Background
The Gleason score (GS) is an established prostate cancer (PCa) prognostic factor. Whether the presence of differing GS’s at biopsy (e.g. 4 + 3 and 3 + 3), which we term ComboGS, improves the prognosis that would be predicted based on the highest GS (e.g.4 + 3) due to decreased upgrading is unknown. Therefore, we evaluated the odds of upgrading at radical prostatectomy (RP) and the risk of prostate cancer-specific mortality (PCSM) when ComboGS was present versus absent.
Methods
Logistic and competing risks regression were performed to assess the impact ComboGS had on the odds of upgrading at RP in the index (n=134) and validation cohorts (n=356) and the risk of PCSM following definitive therapy in a long-term cohort (n=666), adjusting for known predictors of these endpoints. We calculated and compared the area under the curve using a receiver operating characteristic analysis when ComboGS was included versus excluded from the upgrading models.
Results
ComboGS was associated with decreased odds of upgrading (Index: Adjusted Odds Ratio (AOR): 0.14 [95% CI: 0.04–0.50], p = 0.003; Validation: AOR: 0.24 [95%CI: 0.11–0.51], p< 0.001) and added significantly to the predictive value of upgrading for the in-sample index (p = 0.02), validation (p = 0.003) and out-of-sample prediction models (p = 0.002).

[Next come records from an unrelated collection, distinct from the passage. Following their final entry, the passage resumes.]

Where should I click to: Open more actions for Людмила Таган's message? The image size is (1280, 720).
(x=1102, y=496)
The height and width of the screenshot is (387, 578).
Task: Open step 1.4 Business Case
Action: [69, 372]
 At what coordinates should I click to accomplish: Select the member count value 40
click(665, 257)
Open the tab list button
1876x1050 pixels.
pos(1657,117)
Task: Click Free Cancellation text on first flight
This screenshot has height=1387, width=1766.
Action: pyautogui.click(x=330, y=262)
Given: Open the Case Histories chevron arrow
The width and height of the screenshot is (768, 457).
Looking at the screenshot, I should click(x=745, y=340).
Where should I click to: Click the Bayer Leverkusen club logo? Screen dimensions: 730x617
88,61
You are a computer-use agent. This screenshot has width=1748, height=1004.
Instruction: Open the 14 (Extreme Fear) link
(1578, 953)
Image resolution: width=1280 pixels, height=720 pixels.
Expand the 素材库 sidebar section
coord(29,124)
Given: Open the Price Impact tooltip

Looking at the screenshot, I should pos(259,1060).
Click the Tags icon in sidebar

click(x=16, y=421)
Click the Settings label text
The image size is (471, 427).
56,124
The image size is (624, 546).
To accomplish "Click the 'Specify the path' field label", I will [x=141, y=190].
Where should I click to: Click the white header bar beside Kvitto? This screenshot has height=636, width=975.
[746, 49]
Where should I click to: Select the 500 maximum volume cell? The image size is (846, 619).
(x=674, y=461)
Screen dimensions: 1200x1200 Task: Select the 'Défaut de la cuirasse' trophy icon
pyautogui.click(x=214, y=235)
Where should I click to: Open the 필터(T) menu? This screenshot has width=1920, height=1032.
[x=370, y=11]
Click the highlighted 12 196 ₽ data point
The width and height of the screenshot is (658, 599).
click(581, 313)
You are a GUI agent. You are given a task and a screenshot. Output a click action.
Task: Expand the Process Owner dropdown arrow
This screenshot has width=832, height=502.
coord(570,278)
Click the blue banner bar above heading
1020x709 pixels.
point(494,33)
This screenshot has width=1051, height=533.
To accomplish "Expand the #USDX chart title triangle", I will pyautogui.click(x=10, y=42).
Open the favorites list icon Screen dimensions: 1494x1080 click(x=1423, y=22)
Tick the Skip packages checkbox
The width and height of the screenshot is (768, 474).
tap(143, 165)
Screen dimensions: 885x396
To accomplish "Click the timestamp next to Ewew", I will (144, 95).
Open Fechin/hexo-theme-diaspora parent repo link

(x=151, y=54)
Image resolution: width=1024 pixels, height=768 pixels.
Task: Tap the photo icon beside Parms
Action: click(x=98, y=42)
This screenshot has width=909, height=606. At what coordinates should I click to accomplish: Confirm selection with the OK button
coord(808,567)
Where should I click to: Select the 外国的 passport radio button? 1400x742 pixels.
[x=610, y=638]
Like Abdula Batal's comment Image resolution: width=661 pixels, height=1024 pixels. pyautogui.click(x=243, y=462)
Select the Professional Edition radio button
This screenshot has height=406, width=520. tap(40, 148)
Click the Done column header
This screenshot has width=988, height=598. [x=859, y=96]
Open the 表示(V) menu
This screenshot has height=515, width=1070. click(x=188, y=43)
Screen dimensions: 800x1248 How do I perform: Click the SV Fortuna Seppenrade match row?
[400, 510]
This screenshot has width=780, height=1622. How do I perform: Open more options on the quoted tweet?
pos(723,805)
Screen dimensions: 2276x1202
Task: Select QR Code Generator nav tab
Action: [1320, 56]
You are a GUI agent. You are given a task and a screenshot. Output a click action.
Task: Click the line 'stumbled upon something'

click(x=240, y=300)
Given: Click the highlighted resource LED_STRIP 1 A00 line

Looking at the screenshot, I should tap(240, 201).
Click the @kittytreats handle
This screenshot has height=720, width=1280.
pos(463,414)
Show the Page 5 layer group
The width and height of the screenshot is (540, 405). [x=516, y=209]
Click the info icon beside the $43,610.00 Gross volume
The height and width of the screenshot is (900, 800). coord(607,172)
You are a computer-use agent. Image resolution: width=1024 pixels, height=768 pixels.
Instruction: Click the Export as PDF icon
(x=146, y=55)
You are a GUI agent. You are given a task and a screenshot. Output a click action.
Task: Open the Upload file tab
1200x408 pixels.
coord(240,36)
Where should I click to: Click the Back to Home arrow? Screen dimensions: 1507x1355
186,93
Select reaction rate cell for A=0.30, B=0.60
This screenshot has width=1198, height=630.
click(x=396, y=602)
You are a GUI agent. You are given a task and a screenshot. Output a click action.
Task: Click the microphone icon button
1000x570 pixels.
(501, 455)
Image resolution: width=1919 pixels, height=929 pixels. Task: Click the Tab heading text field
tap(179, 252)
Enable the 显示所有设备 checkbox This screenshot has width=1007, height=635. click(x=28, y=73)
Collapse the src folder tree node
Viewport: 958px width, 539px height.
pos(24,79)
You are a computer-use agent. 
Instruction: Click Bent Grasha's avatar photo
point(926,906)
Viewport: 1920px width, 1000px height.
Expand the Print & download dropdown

ComboGS was also associated with a decreased risk of PCSM (AHR: 0.40 [95% CI: 0.19–0.85], p= 0.02).
Conclusions
Differing biopsy Gleason scores are associated with both a lower odds of upgrading and risk of PCSM. If validated, future randomized non-inferiority studies evaluating de-escalated treatment approaches in men with ComboGS could be considered.